# Task 1 — Exploring and Visualizing a Simple Dataset (Iris)

This notebook fulfills **Task 1** from the DevelopersHub Internship tasks. It uses scikit-learn's built-in Iris dataset (works offline) to:

1. Load the dataset with pandas
2. Show shape, columns, head, `.info()`, `.describe()`
3. Visualize scatter plots, histograms, and box plots (using **matplotlib only**, no seaborn)

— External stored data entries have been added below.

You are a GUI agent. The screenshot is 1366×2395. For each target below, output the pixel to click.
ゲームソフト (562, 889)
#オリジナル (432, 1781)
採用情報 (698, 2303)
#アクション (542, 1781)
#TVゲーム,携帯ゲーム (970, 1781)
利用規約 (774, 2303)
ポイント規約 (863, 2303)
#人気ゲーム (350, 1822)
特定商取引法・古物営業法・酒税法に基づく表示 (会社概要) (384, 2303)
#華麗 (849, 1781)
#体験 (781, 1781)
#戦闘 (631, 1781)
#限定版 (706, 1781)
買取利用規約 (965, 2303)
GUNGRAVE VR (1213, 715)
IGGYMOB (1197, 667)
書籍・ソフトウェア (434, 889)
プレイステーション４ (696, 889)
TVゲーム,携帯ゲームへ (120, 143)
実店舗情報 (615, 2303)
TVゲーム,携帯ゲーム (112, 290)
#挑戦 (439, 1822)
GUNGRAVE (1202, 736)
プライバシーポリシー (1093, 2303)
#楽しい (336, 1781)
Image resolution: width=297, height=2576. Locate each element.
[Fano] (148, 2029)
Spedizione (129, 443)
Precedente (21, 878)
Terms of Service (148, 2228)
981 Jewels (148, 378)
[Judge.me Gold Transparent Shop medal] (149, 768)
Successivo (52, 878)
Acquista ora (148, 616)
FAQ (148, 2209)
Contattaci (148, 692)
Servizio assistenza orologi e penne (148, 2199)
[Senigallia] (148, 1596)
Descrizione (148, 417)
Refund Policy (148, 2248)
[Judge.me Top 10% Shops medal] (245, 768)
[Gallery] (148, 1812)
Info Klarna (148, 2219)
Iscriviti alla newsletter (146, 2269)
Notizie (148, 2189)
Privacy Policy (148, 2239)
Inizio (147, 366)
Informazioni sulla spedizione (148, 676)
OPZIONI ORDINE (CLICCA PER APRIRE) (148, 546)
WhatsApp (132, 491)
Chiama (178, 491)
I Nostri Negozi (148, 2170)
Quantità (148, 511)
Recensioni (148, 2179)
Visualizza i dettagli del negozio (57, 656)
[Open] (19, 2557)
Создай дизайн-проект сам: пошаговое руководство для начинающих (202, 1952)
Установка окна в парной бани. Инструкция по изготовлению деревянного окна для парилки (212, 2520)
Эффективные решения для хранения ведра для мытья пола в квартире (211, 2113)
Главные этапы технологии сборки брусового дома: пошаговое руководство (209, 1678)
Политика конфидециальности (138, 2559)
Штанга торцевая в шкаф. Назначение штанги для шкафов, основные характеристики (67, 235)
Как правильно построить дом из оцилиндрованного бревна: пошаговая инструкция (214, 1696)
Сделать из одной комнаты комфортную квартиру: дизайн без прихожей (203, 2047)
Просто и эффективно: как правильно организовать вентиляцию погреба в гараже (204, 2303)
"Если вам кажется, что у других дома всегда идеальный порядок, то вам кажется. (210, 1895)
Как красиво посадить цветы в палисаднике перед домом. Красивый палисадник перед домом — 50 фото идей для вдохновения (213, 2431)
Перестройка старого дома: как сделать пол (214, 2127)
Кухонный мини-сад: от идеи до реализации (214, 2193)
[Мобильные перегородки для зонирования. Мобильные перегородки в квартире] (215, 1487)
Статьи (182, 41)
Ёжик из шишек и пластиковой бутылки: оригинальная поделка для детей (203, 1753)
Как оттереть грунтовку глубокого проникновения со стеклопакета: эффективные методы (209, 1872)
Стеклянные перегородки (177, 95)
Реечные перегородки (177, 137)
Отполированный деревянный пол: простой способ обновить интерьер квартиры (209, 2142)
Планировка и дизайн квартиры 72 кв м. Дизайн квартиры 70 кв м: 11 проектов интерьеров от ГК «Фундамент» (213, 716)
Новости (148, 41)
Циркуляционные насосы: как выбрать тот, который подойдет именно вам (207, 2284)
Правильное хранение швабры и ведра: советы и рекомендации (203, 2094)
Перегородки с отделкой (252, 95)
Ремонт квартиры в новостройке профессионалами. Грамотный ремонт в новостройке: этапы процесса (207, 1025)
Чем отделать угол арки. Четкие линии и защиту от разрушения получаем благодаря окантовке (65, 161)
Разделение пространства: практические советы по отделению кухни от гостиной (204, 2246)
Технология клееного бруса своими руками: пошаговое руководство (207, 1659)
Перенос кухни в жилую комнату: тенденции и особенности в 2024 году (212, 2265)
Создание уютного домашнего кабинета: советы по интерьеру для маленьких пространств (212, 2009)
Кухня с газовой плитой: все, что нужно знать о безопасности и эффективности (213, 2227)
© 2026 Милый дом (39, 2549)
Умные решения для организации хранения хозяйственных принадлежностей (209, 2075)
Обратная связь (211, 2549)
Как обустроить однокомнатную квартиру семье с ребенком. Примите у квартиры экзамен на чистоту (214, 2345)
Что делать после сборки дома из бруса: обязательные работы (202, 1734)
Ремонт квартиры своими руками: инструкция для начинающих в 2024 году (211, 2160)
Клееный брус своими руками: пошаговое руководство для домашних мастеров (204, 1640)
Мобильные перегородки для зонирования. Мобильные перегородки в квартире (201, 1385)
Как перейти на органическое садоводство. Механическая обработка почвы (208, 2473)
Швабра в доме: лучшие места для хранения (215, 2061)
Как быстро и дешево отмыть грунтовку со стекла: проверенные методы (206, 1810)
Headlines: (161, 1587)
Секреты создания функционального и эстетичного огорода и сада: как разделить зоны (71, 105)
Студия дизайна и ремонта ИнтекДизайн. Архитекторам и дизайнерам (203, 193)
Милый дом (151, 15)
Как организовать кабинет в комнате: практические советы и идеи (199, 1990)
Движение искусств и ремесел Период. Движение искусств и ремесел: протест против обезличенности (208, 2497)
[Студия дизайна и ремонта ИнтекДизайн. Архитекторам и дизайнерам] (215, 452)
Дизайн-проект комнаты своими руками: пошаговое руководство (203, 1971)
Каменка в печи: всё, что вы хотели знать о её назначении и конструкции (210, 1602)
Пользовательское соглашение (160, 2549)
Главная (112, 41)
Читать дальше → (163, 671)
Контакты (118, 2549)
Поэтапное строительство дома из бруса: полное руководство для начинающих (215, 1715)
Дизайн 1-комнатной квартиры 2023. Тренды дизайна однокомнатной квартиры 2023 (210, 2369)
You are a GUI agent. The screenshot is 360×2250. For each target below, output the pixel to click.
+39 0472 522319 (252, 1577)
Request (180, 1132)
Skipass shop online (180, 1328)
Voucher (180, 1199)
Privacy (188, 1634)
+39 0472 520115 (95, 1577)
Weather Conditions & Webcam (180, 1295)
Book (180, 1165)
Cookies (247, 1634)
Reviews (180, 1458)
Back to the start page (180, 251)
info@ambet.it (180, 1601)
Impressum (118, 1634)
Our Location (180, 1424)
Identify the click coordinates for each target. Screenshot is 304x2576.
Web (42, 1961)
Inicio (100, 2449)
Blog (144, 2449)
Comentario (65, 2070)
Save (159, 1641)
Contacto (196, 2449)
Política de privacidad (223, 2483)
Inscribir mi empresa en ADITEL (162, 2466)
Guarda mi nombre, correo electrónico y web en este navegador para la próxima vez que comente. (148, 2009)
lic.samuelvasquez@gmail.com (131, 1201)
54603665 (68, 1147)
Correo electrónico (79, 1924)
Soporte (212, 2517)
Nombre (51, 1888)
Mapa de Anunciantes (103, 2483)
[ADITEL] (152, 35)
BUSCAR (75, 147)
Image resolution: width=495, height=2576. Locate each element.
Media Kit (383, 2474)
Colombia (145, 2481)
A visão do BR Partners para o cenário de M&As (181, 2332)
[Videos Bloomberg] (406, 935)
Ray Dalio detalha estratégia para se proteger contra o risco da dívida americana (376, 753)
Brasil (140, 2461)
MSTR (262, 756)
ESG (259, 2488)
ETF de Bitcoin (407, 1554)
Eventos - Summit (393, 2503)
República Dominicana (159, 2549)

**Skills practiced:** data loading, descriptive statistics, and basic visualization.


In [None]:
# Imports (matplotlib only for plots)
import pandas as pd
import numpy as np
from sklearn.datasets import load_iris
import matplotlib.pyplot as plt

# Do not set styles or colors explicitly per instructions.


In [None]:
# Load Iris dataset
iris = load_iris(as_frame=True)
df = iris.frame
df.rename(columns={'target': 'species_id'}, inplace=True)
df['species'] = df['species_id'].map(dict(enumerate(iris.target_names)))
df.head()

In [None]:
# Basic info
print('Shape:', df.shape)
print('Columns:', list(df.columns))
display(df.head())
display(df.info())
display(df.describe())

In [None]:
# Scatter plot: sepal_length vs sepal_width
plt.figure()
for sp in df['species'].unique():
    sub = df[df['species'] == sp]
    plt.scatter(sub['sepal length (cm)'], sub['sepal width (cm)'], label=sp)
plt.xlabel('sepal length (cm)')
plt.ylabel('sepal width (cm)')
plt.title('Iris: Sepal Length vs Sepal Width')
plt.legend()
plt.show()

In [None]:
# Histograms for each numeric column
numeric_cols = df.select_dtypes(include=[np.number]).columns
for col in numeric_cols:
    plt.figure()
    df[col].hist(bins=20)
    plt.xlabel(col)
    plt.ylabel('Frequency')
    plt.title(f'Histogram of {col}')
    plt.show()

In [None]:
# Box plots for numeric columns grouped by species
for col in ['sepal length (cm)', 'sepal width (cm)', 'petal length (cm)', 'petal width (cm)']:
    plt.figure()
    data = [df[df['species']==sp][col].values for sp in df['species'].unique()]
    plt.boxplot(data, labels=df['species'].unique())
    plt.ylabel(col)
    plt.title(f'Box Plot of {col} by Species')
    plt.show()

## Notes & Insights
- Setosa typically has smaller petal lengths and widths, making it separable in feature space.
- Overlapping distributions between Versicolor and Virginica may require more advanced models for perfect separation.